Please examine the following:

Appendix A: Global Learning Objectives for Each Type of ISGE Course Method (2 pages, pink)

Appendix B: Sample Learning Objectives for Modules and Science Case Studies (4 pages, yellow)

Appendix C: Typical Quarter Assignments & Expectations for Sci/CSA 250 (1 page, red)

IV. Instructional Resources: Text, Readings, Software, and Internet Resources:

There currently is no text for this course. Its integration of subject matter is unique and cannot be found in any current publication. Trefil and Hazen, for example, do not use the systems mechanisms as Integrative Themes. In fact, W.H. Freeman has asked us to develop a text to compete with Trefil and Hazen. Five publication houses have traveled to Cal Poly to see demonstrations of the courseware and expressed interest in publishing a text and CD-ROM based on its integration. The most attractive offer to date was suggested by the President (now Chairman) of W.H. Freeman, publisher of Scientific American.

Student Study Guides of 20 to 30 pages each support most of the early ISGE Computerized Modules. These will be available for student purchase at the CPP Copy Center at nominal cost.

The courseware is currently available on a CD-ROM at no charge to CPP students. It will also be available for download or use on the Internet via a server in CLA C5-8. When sufficient material is produced and all copyright agreements are finalized, Internet access to ISGE will be by subscription or purchase of a DVD in place of a text, or with a text.

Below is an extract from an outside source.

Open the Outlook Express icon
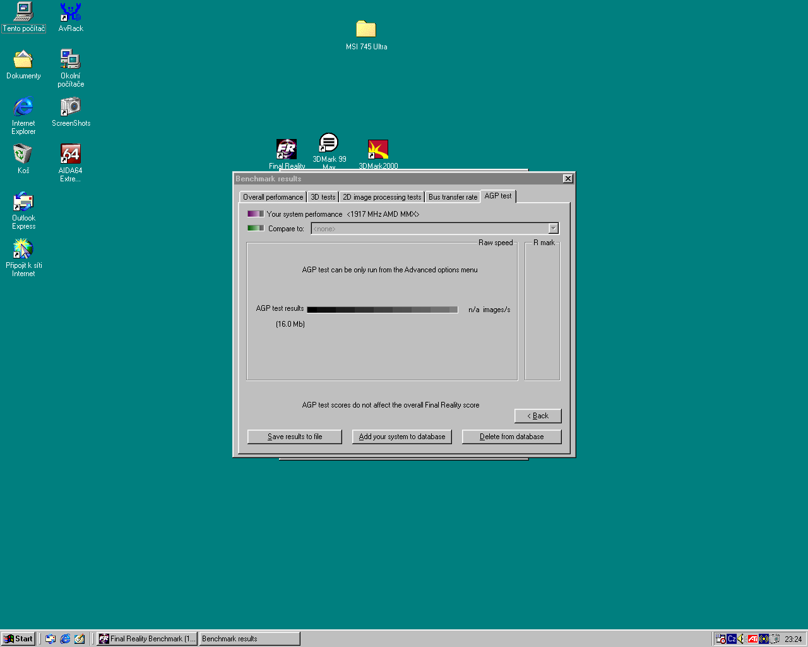Image resolution: width=808 pixels, height=647 pixels. tap(23, 202)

Most ISGE Modules include a learning feature for further exploration that guides students to pertinent Internet sites produced by scientists from the seven disciplines covered. The Integrated Science Internet Selections (I.S.I.S. Gateway) alerts students to these special specific sites as they move through the ISGE curriculum. Each site is an extension of material the student has just covered and is linked to ISGE to allow them further exploration of related material. The Institute for Advanced Systems Studies also maintains a Popular Science Library in CLA C5-8 containing many popular science books from each of the seven sciences. Both of these provide students examples of the opportunity for lifelong reading and learning.

V. Minimum Student Materials:

It is helpful, but not necessary, for students to possess a CD-ROM or DVD-ROM-capable home or laptop computer. In the absence of this, students may use any “open” university computer lab, or the dedicated ISGE lab CLA C5-8. ISGE will also be available over the Internet for dissemination to other CSU campuses.

VI. Minimum College Facilities:

Use of the open-seat, College of Science Multimedia Learning Center, CLA C5-8. This facility currently has 15 Pentium Workstations and 15 Sunblade 100 Workstations. It has been upgraded twice during ISGE production. It was used for several of the test pilot ISGE courses in past years and was capable of supporting student on-campus usage for all ISGE Components, including studying the Multimedia Modules, doing the Interdisciplinary Labs, and participating in the Skill-Training and Group Discussion Sessions.

VII. Course Outline: (due to the unusual length of the yearlong ISGE course outlines and their presentation as computerized multimedia, samples of coverage of the knowledge base, at different levels of detail, are included as Appendices to this proposal)

Please examine the following:

Appendix D: Outline of Case Studies Covered in SCI/CSA 250 organized by three Integrative Themes & seven Disciplines (5 pages, blue)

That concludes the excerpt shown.